= Beginning of Section =

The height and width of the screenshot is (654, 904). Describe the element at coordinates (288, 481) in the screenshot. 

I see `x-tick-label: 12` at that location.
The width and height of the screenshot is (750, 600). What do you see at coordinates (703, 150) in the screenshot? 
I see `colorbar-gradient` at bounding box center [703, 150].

= End of Section =
= Beginning of Section =

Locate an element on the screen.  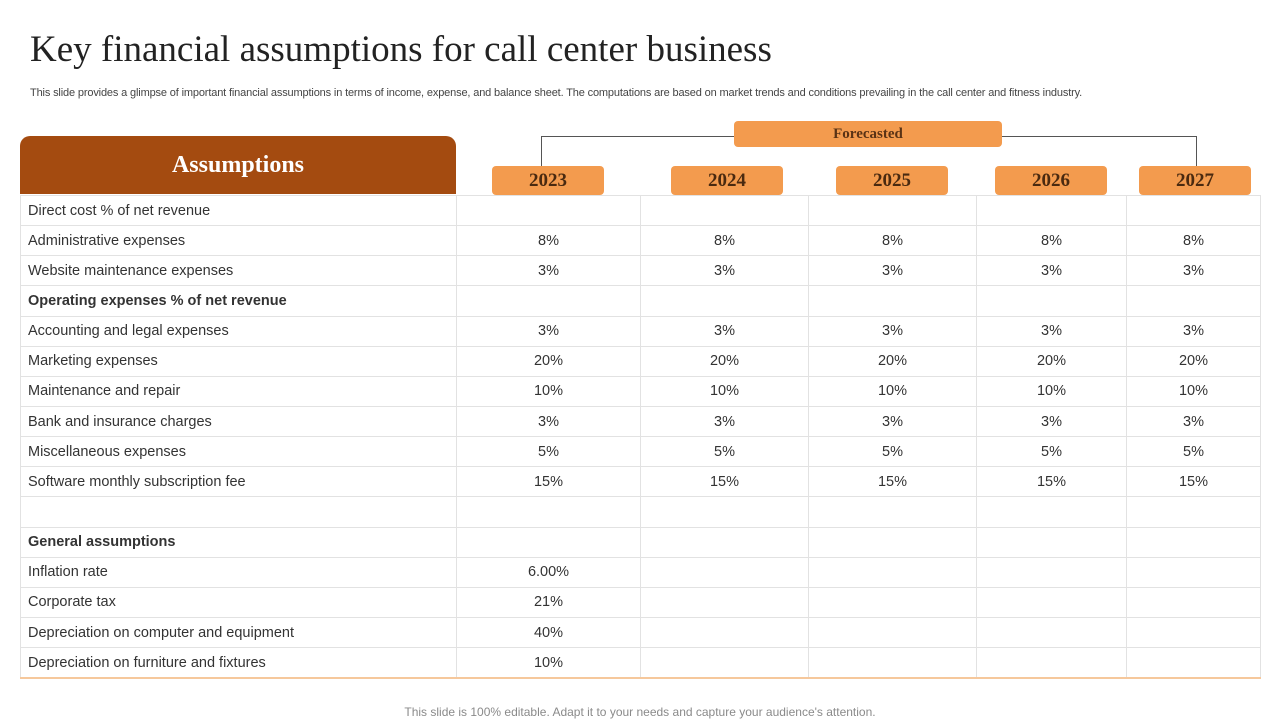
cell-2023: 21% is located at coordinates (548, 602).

= End of Section =

» **ASSIGNMENT**: Please go through the listing above and keep only the lines that contain the word "height", copying each one in full.

» **RESULT**:
The height and width of the screenshot is (654, 904). Describe the element at coordinates (288, 481) in the screenshot. 
The width and height of the screenshot is (750, 600). What do you see at coordinates (703, 150) in the screenshot? 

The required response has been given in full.